Google, Apple Experiencing Challenges with Infotainment Systems
April 27, 2015—A year after Apple unveiled its CarPlay system for controlling a phone's functions through the car's display screen, automakers are still struggling to work out the kinks, according to a report from Automotive News.
Although Apple said its rollout would begin in 2014 with Ferrari, Mercedes-Benz an dVolvo, only the Ferrari California T and Ferrari FF have shipped with the system, according to the report.
Like Google Inc., Automotive News said that Apple is having difficulty reconciling the fast renewal of smartphone technology with the auto industry's more careful approach.
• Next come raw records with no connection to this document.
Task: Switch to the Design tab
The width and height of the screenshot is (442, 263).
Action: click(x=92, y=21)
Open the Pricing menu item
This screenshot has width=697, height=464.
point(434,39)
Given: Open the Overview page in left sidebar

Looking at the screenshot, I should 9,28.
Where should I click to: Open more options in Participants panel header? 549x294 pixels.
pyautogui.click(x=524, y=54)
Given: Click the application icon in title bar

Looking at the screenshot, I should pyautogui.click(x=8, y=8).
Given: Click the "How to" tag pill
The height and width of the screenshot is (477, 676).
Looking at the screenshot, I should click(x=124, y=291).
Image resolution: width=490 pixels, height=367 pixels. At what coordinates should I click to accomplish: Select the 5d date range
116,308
"I don't think either Apple or Google fully understood the complexities and the stringent reliability requirements that would be necessary to launch a technology like this in a production vehicle," Mark Boyadjis, a senior analyst at IHS Automotive, told Automotive News. "There was a lot of initial hype, and people thought this would move forward at the speed of mobile devices, but it's still a car technology."
Google has encountered similar challenges in the introduction of its system, Android Auto, which features similar capabilities.
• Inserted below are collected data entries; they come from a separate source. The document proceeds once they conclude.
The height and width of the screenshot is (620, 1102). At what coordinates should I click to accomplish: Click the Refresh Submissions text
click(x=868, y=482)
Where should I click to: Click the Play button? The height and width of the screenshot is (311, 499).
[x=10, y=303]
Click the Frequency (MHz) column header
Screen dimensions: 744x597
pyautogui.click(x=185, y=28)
The report said that the delay is the result of validation testing and legal questions surrounding liability. While smartphones are frequently updated over the air, few cars have that capability yet, so some automakers are waiting to activate the software until all bugs have been resolved.
IHS projects that 800,000 vehicles will be sold globally with CarPlay in 2015, rising to 3.2 million in 2016, while Android Auto will ship in 600,000 vehicles in 2015 and 3.1 million in 2016.